Ernest Williams makes himself a friendly presence on the construction site he’s visiting this morning. To most of the guys—and they’re mostly guys—he delivers a hearty “How ya doin’?” or “Hey, man!” He makes eye contact with everyone. He waves. To one acquaintance, he gives a quick black-power salute.

A lot of the workers and supervisors recognize Williams by his trademark: a hard-hat in the shape of a sheriff’s Stetson.

For Williams, the amiable persona is a tool of the trade: gathering information from a wide variety of people on work sites to make sure contracting firms are following through on promises to hire minority and women workers and to subcontract with minority-owned and woman-owned firms. If he finds that the promises aren’t being kept, the contractors can lose business or lose money outright. The more amicable his relationships, he figures, the easier it will be to get information.

The unannounced visits Williams pays to school construction sites are at the heart of the School Board’s affirmative action program. He and a colleague make separate rounds, visiting about 20 sites a week between them.

At every site, they meet the construction manager, ask what companies have sent workers that day, then walk through the site. Williams talks with about a quarter of the workers on a site, and keeps a rough count in his head of how many minorities and women he sees. When he does stop to talk, he gets workers’ names, makes sure he knows what trade they’re working and at what rate of pay. He often asks what company hired them.
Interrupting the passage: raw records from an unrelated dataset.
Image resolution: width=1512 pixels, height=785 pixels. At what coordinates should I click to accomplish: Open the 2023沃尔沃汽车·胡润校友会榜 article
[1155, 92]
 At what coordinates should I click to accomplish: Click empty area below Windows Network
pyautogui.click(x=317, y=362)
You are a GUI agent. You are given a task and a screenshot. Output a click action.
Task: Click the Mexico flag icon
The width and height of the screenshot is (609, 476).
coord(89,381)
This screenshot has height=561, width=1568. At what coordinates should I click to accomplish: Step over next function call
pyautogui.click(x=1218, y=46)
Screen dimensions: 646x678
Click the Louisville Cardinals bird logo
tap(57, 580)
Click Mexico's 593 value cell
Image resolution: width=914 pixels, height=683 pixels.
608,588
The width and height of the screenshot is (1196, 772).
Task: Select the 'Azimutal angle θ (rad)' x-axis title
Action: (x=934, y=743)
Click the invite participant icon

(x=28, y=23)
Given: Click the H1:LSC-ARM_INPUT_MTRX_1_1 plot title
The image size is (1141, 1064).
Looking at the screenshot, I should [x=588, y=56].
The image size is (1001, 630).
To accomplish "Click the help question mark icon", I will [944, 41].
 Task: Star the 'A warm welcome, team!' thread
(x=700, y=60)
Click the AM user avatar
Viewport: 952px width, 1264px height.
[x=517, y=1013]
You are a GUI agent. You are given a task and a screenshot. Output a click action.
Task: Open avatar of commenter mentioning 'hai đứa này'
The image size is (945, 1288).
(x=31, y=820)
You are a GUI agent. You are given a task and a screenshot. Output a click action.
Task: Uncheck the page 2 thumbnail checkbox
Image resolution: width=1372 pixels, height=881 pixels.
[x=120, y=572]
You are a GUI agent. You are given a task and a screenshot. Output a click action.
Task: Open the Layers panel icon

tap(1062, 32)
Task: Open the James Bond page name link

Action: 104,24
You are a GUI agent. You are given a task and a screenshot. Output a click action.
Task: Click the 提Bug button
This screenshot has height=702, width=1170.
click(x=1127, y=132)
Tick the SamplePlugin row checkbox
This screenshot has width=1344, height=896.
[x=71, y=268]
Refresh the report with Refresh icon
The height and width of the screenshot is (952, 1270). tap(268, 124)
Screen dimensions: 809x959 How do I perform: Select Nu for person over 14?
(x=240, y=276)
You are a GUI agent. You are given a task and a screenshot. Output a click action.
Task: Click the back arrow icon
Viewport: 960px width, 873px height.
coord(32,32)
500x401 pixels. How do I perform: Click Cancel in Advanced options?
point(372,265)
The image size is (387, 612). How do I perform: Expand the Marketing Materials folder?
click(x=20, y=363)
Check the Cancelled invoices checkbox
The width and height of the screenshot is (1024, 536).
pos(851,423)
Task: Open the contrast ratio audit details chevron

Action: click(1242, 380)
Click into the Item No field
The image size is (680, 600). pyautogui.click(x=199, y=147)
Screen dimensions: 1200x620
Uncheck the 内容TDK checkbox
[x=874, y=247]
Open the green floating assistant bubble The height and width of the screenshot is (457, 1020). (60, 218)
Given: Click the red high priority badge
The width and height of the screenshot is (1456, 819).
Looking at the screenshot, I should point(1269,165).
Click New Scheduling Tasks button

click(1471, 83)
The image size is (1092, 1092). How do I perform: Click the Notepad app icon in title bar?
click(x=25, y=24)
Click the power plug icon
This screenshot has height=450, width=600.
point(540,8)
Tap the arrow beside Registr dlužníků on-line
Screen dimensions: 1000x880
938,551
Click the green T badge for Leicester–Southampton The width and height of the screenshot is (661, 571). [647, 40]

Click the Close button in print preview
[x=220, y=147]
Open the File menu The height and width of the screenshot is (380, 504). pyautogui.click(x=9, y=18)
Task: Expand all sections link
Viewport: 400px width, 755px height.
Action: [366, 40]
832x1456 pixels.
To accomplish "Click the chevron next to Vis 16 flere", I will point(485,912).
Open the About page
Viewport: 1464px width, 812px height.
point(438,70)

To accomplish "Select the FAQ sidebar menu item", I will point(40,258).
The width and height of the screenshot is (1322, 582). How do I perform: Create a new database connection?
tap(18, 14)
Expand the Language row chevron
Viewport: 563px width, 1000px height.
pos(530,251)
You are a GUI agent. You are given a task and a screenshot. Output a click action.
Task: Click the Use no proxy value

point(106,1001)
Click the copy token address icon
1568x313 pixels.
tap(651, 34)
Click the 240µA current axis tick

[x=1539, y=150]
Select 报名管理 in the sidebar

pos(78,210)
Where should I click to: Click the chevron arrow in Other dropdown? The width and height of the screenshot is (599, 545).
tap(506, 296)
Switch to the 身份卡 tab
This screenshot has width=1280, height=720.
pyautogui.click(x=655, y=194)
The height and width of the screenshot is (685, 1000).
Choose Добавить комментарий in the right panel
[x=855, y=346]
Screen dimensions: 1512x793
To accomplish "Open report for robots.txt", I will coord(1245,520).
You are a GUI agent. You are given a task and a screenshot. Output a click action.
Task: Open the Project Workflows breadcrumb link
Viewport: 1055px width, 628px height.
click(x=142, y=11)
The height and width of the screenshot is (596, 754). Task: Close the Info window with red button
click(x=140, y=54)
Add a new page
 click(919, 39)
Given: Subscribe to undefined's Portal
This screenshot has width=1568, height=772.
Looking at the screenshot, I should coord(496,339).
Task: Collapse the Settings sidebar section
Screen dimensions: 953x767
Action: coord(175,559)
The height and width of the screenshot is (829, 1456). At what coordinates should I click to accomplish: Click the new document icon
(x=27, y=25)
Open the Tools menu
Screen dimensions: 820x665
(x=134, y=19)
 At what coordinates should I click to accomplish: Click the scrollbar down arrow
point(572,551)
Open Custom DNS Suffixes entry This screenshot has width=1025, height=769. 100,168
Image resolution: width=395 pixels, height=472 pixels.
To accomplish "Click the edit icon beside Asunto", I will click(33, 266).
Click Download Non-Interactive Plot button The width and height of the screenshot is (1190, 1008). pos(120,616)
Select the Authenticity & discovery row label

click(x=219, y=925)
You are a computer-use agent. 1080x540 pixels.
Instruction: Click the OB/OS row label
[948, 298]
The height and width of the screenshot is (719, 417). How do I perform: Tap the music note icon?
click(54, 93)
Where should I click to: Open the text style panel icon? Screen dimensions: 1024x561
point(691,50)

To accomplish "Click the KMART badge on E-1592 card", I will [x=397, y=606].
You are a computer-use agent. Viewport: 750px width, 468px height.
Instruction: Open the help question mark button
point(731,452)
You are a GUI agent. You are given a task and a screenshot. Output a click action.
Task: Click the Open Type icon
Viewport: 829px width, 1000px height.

Later, when the contractors submit certified payrolls, Williams spot-checks them to make sure that the right names show up in the right places.

He readily admits that there should be more than two compliance officers making the rounds, but he says that this is par for the course on big construction projects. “This program we have is not perfect, but it is one of the best that I have seen,” says Williams, who worked on affirmative action projects with the Chicago Urban League for over a decade.”I’m not saying that stuff doesn’t ever get through, but just by spot checking, you can find out a lot.”